- Born: 15 July 1892 Chieti, Kingdom of Italy
- Died: 28 January 1945 (aged 52) Kuźnica Żelichowska, Poland
- Allegiance: Kingdom of Italy
- Branch: Royal Italian Army
- Rank: Brigadier General
- Conflicts: Italo-Turkish War; World War I Battle of Vittorio Veneto; ; World War II;
- Awards: Silver Medal of Military Valour (posthumous); War Cross of Military Valor; Order of the Crown of Italy;

= Ugo Ferrero =

Italian general (1892–1945)

Ugo Ferrero (15 July 1892 - 28 January 1945) was an Italian general during World War II.

==Biography==

He was born in Chieti on 15 July 1892, the son of Vincenzo Ferrero, and after attending the Royal Military Academy of Infantry and Cavalry in Modena he graduated on 17 September 1911 with the rank of infantry second lieutenant. He was then immediately sent to Libya where he participated in the Italian-Turkish war. He took part in the First World War with the ranks of captain and major, obtaining a War Cross for Military Valor for his behaviour during the fighting on Monte Grappa during the battle of Vittorio Veneto, while attached to the 22nd Division. Having become lieutenant colonel from 16 November 1927, he was military attaché at the Italian embassy in the Weimar Republic and, in 1934, he became a teacher of German at the Royal Academy of Infantry and Cavalry in Modena, where he remained until 31 December 1935, when he was discharged from active service. He was married to Miss Francesca Intonti.
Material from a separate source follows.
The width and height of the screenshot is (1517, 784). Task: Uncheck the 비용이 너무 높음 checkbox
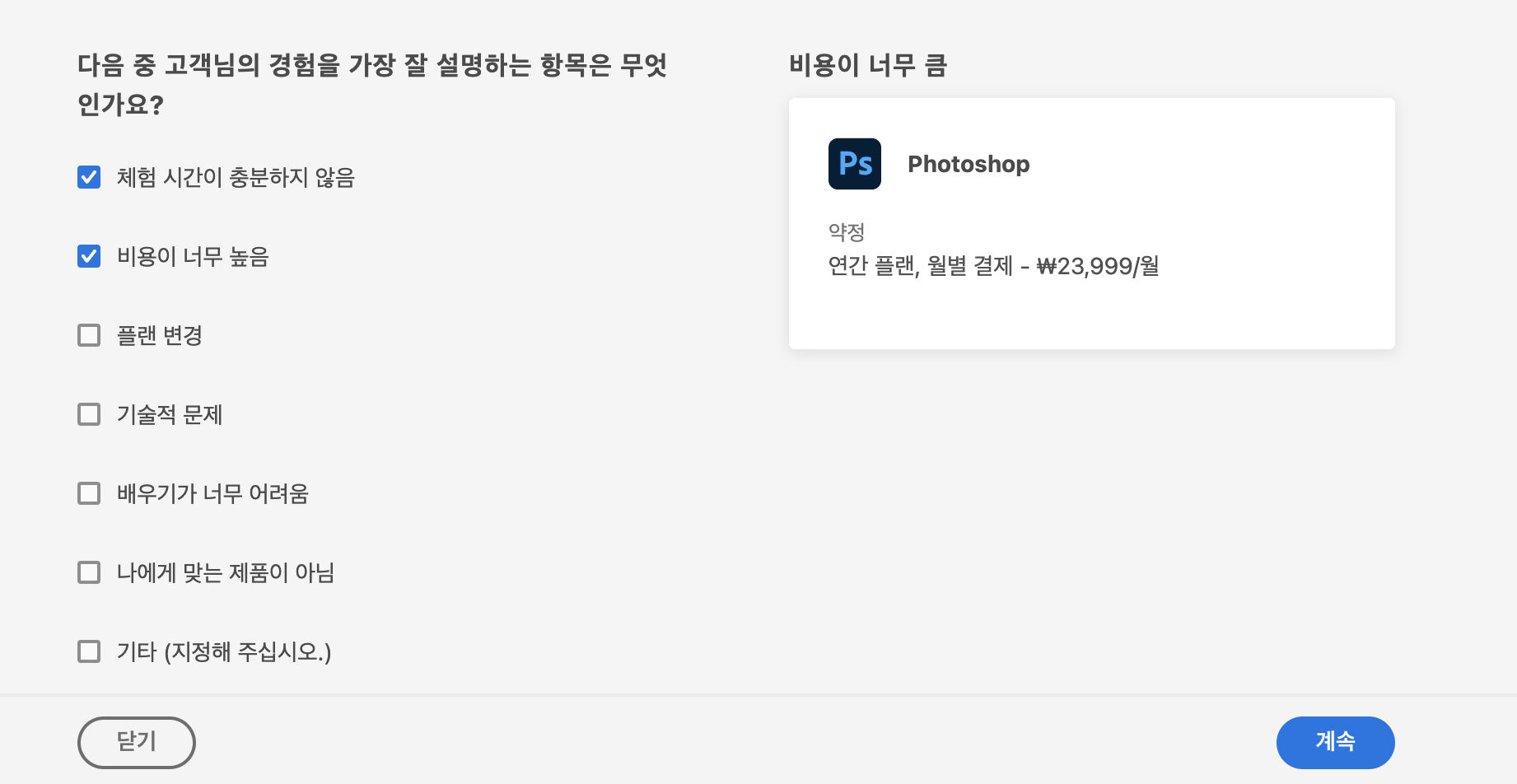coord(89,256)
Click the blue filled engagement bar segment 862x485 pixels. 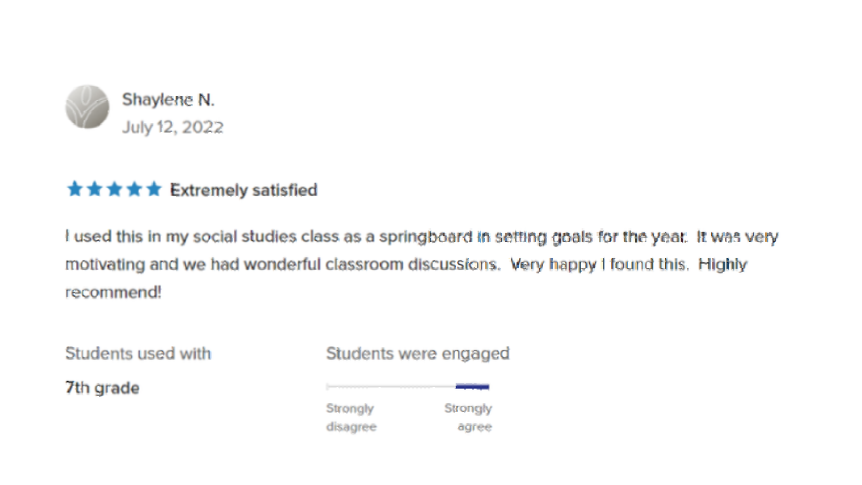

With the outbreak of the Second World War, he was recalled into service as a colonel of the reserve, and was promoted to brigadier general of the reserve on 1 January 1942, being then given command of a special assessment course for non-commissioned officers who signed up for training as officer cadets, hosted at the Ducal Palace of Sassuolo. On 9 September 1943, after the proclamation of the armistice of Cassibile, a SS unit attacked the Ducal Palace, and Ferrero opened to open fire on the attackers; after two hours of fighting, in which two men and been killed and two dozen wounded, he ordered to cease resistance. He was then imprisoned in Oflag 64/Z in Schokken, Poland, where he fell seriously ill with tuberculosis; in spite of his condition, he refused to an offer to be repatriated and cured in exchange for swearing allegiance to the Italian Social Republic. In late January 1945, with the Red Army approaching, the Germans decided to evacuate the prisoners westward with a forced march on the snow; during the march, on 28 January, Ferrero was murdered by the SS for being unable to keep pace with the group, along with generals Carlo Spatocco, Alberto Trionfi, Emanuele Balbo Bertone, Giuseppe Andreoli and Alessandro Vaccaneo. Ferrero was the last to be killed; General Ettore De Blasio later recounted his last words before collapsing and being shot had been "I can no longer walk, my foot is swollen, my legs cannot hold me. I know the fate that awaits me; tell my wife how I died". Unlike the other generals, his body was never recovered; in May 1945 his family was wrongly informed by the Italian Embassy in Moscow that he was alive and well, but one month later they were notified of his death.